Rapid Plating Solution Analysis using X-Ray Fluorescence (XRF)
The X-Ray Fluorescence (XRF) method is so versatile, that in addition to measuring coating thickness, it offers a fast, simple and unskilled analysis of plating solutions. Following extensive research by the Helmut Fischer Group's physicist Dr Simone Dill, Ray Scruby, MD of Fischer Instrumentation (GB) Ltd, explains the difference between XRF and more traditional methods of analysing plating solutions.
The quality of the solution in a plating bath plays a vital role in the deposition of a plated coating. The solution is depleted with use and in some processes it is contaminated by the items being plated, especially if the solution is acid based. In Zn-Ni baths, for example, Fe is dissolved from the steel components and contaminates the solution.
The concentration of the metal ions is indicative of the solution's condition and obviously plays a vital role and must be monitored. The traditional analysis method is titration, where a reagent is slowly added to a sample of the bath solution until a physical chemical change is observed or electrochemical potential change measured. This technique requires some experience with quantitative analysis techniques and the careful preparation of samples. It requires skill and takes time to achieve good results, however, the investment in the equipment is relatively low, which must be offset against the time each analysis takes.

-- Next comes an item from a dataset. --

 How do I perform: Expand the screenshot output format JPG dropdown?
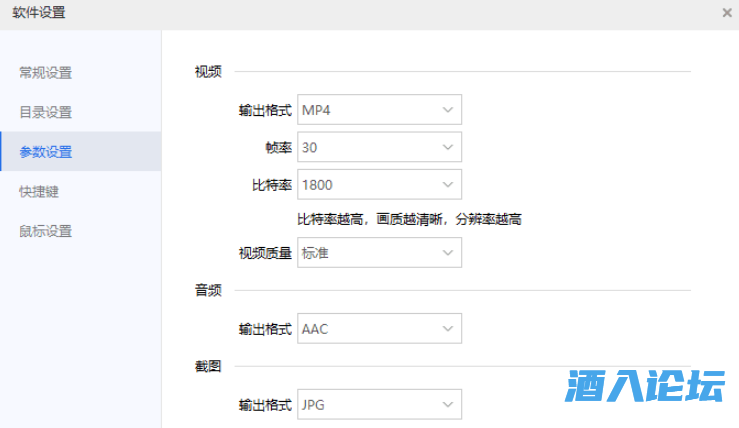coord(379,405)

The other traditional method is AAS (Atomic Absorption Spectroscopy). The technique makes use of absorption spectroscopy to assess the concentration of an analyte in a sample. This requires the investment in a quite expensive instrument and each measurement involves a good deal of preparation.
The system operates by forcing electrons into higher orbitals for an instant by introducing energy, in the form of a flame or light source. The electrons give off a characteristic energy pulse which can be analysed. The wavelength depends on the metallic ion and the amount depends on the ion concentration. The process is complicated for liquids, as a sample has to be evaporated firstly, then vaporised into a gas before being atomised.

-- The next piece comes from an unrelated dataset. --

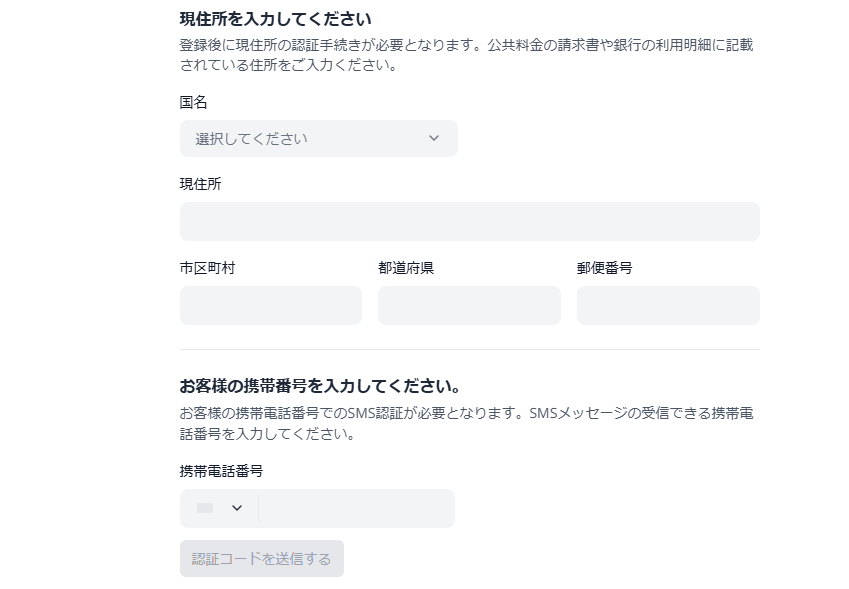Click the 携帯電話番号 field label
This screenshot has height=589, width=849.
(221, 471)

The principle also requires the preparation of samples and the various processes obviously take a good deal of time.
The XRF method uses the same X-Ray system which is used for measuring coating thickness in most plating companies. The technique requires the measurement of a sample of solution of known thickness. This is achieved using a simple measuring cell which is filled with a few drops of solution and then covered with a clear foil. Fig 1 shows the process. Measurement times are typically 30 seconds for an analysis for all the metallic ions in the solution; separate tests are not needed for each component.
The advantages are that the process is simple and unskilled and takes such a short time that it becomes convenient to monitor the solution more frequently and make corrections before the quality of plating suffers.
The table shows comparisons of the various methods. The X-ray system was used "standards free", that is without the use of known standards to improve the results. The results compare very closely with the other methods and the technique can accommodate complex solution matrixes which are present in most baths, for example brighteners, hydroxides, surfactants etc.
Table 1:Comparison between AAS measurements, Titration and XRF
Bath Type Metal ion AAS[g/l] XRF[g/l]Meas.Time 5*20(s) Titration [g/l]
Nickelsulphate Ni
New Batch 30g/l 30,8 30,3 (0,2) -
Nickel sulphate/Nickel chloride Ni
New Batch 15g/l 15,3 15,3 (0.2) -
New Batch 30g/l 30,3 30,5 (0.3) -
New Batch 60g/l 61,2 60 (0,2) -
Chem.Nickel Ni 5,3 4,9 (0.2) 5,3
Production Bath 6,1 5,3 (0.1) 6,1
Alkaline Zinc Zn
Production Bath 17,9 16,5 (0,3) 17,0
Acid Zinc Zn
Production Bath 30,0 27,1 (0,7) 30,1
Gold Au
Production Bath 1,5 1,8 (0,1) -
Gold Au
Production Bath 5,8 6,5 (0.2) -
(s) = Standard Deviation
All Fischer X-Ray systems can perform the plating solution analysis. However, the XDL is the most universal and most sold XRF instrument, its popularity being due to its usefulness and flexibility and subsequent cost effectiveness. Elements with atomic numbers from Z = 13 (Al) to Z = 92 (U) can be measured in a normal environment, without elaborate, expensive apparatus for generating a vacuum. Solids, pastes and even liquids can be measured, as this plating solution application clearly demonstrates. Measurements are fast, contact-free and can be made even on the smallest test areas be they on steps, in recesses or with irregular contours.
The capability of these measuring instruments are driven by the WinFTM control software, which means that specific user knowledge is not necessary and there is no requirement for sample preparation.
Energy dispersive X-ray fluorescence (EDXRF) is a versatile technology for quick, non-destructive qualitative and quantitative multi-element analysis and coating thickness measurement. Due to the large range of elements that can be detected, the range of applications for X-RAY instruments reaches from industrial applications to research and science. The Helmut Fischer Group has been developing and manufacturing coating thickness measurement, materials analysis and general materials testing technology for over 50 years.